YOUR INSTRUCTIONS —
Pull out, word for word, every line from the one with "Click the search in all environments field" through the one with "Task: Enable the 建议 checkbox", including both of those lines and nothing else.

DATA TO USE —
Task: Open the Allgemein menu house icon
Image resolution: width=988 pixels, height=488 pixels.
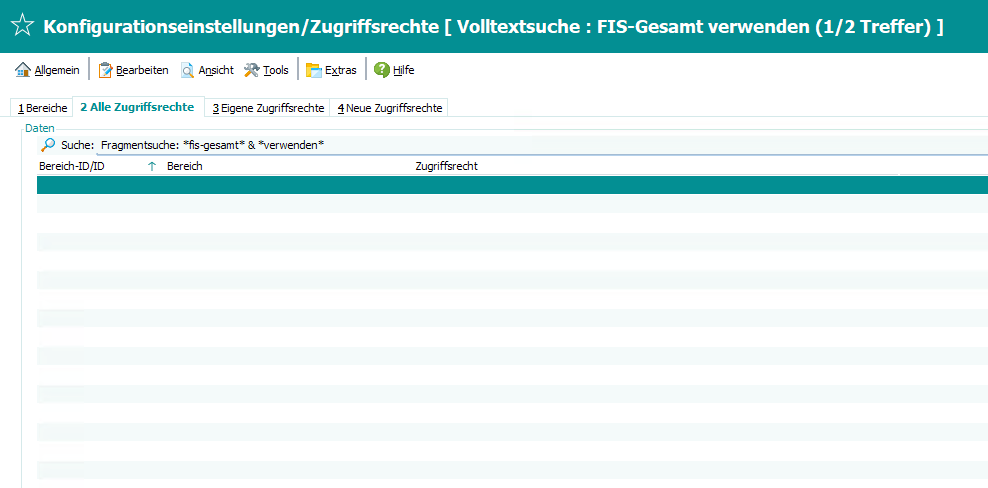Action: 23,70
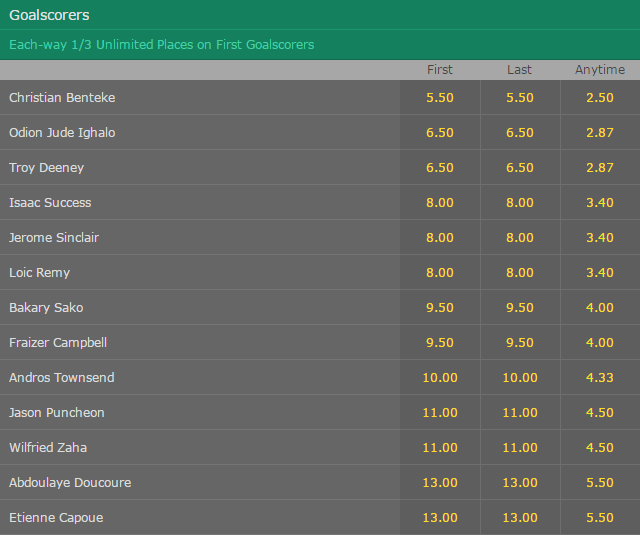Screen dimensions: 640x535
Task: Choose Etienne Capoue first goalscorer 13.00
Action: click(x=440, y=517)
...
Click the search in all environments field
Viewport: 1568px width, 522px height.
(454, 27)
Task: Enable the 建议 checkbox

RESPONSE TO THIS EXERCISE —
Click the search in all environments field
Viewport: 1568px width, 522px height.
(454, 27)
Task: Enable the 建议 checkbox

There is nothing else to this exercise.